The problem: As soon as the line containing "Task: Heart the caption by arianators.wildin" appears in the material below, start returning lines exactly, and end with the line containing "The image size is (1280, 720).".

Extracted records:
# # # # # # #
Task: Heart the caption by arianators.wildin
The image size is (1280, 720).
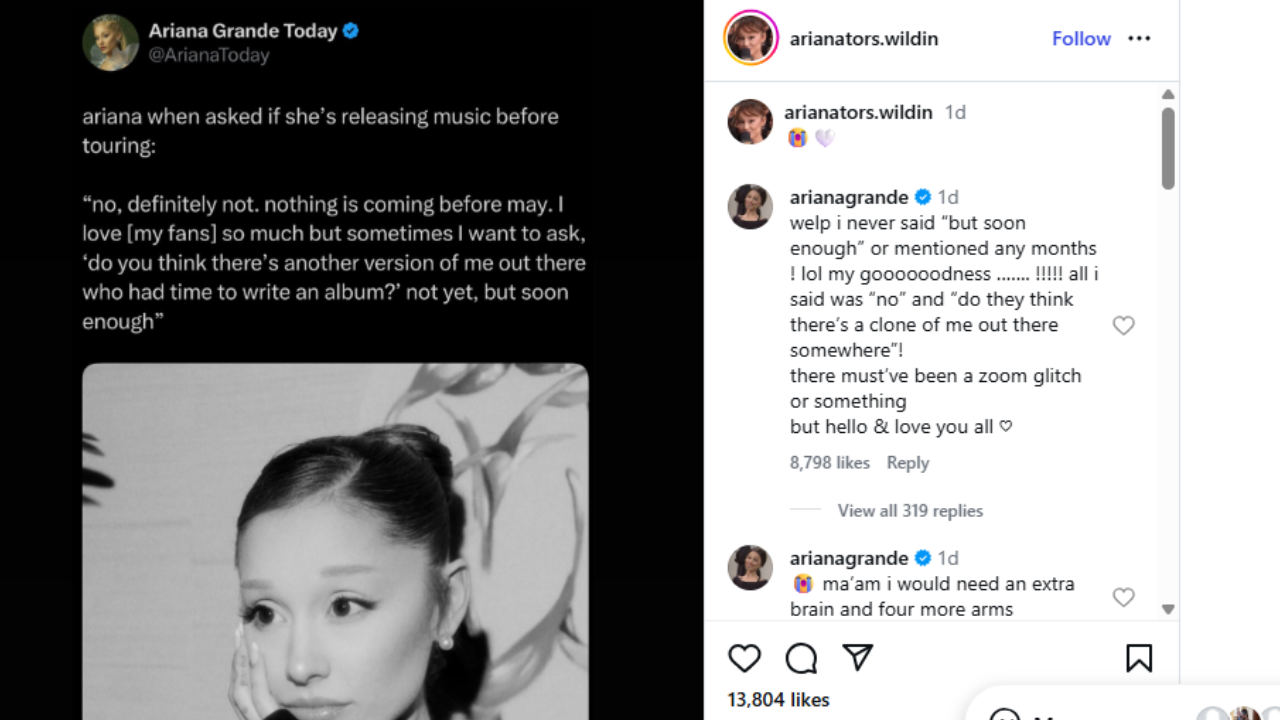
# # # # # # #
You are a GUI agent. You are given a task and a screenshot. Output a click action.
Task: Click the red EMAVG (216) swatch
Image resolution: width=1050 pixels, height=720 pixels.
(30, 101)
# # # # # # #
Task answer:
Task: Heart the caption by arianators.wildin
The image size is (1280, 720).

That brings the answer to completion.